→ MATERIAL SUPPLIED:
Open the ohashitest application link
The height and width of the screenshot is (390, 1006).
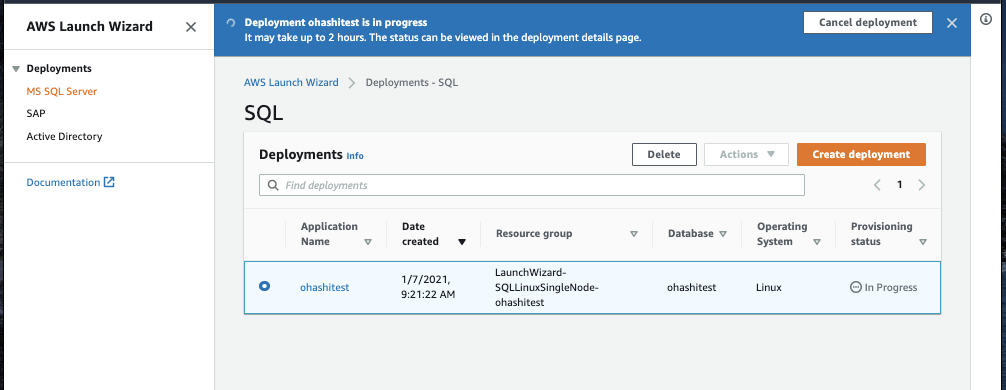(x=325, y=287)
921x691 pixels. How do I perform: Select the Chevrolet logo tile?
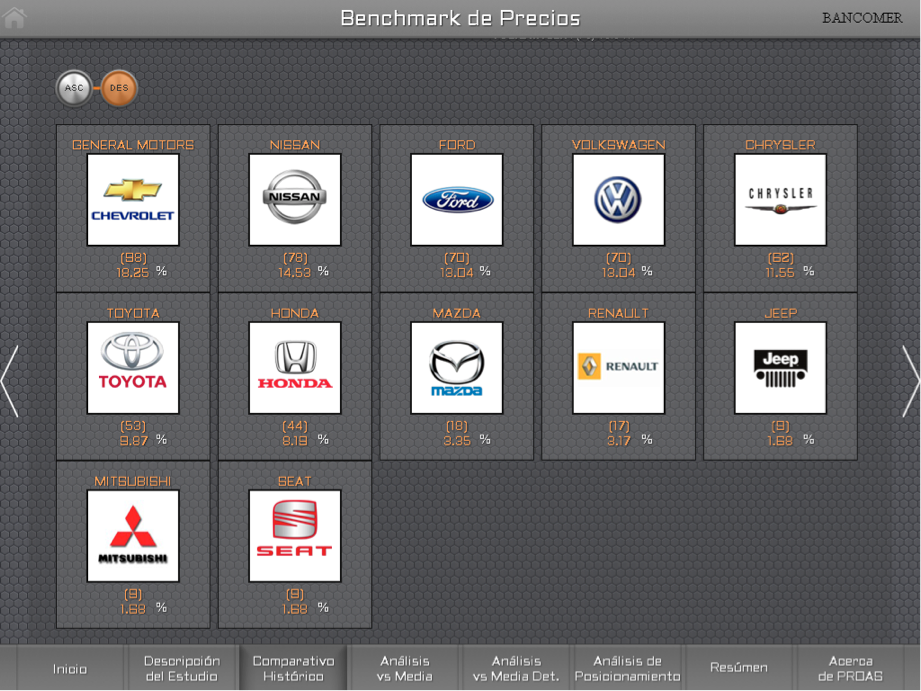coord(133,200)
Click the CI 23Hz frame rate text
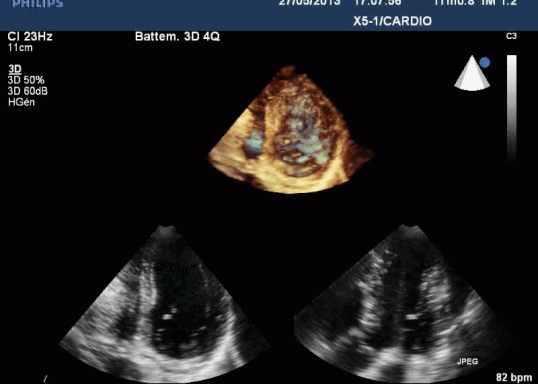The width and height of the screenshot is (538, 384). coord(30,36)
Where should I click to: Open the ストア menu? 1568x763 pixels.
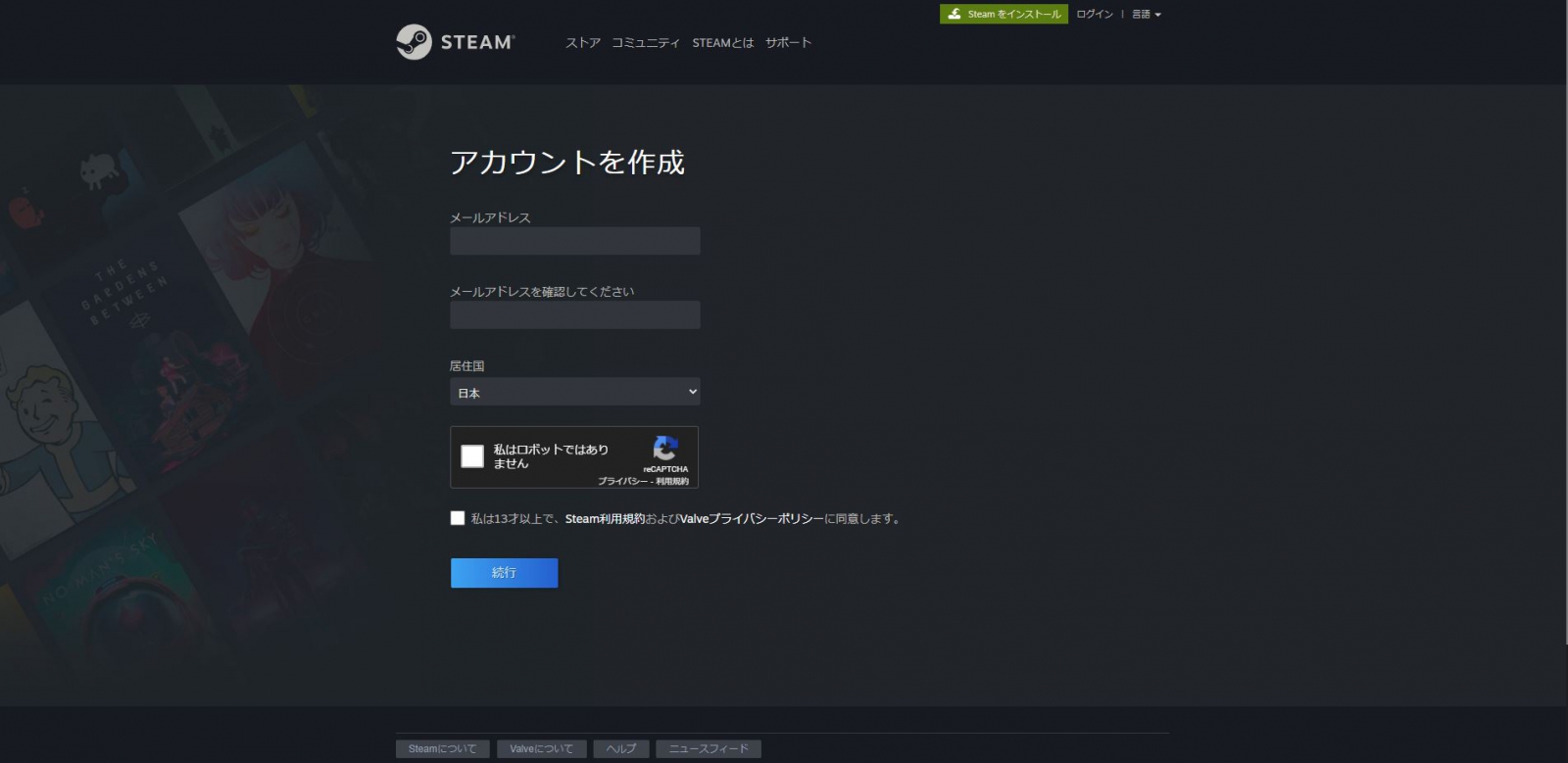point(582,43)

→ WORK REQUEST:
Your task is an exact transcription of all the data, minus the pictures.

→ TASK ANSWER:
Open the ohashitest application link
The height and width of the screenshot is (390, 1006).
(x=325, y=287)
921x691 pixels. How do I perform: Select the Chevrolet logo tile?
coord(133,200)
Click the CI 23Hz frame rate text
The width and height of the screenshot is (538, 384). coord(30,36)
Where should I click to: Open the ストア menu? 1568x763 pixels.
point(582,43)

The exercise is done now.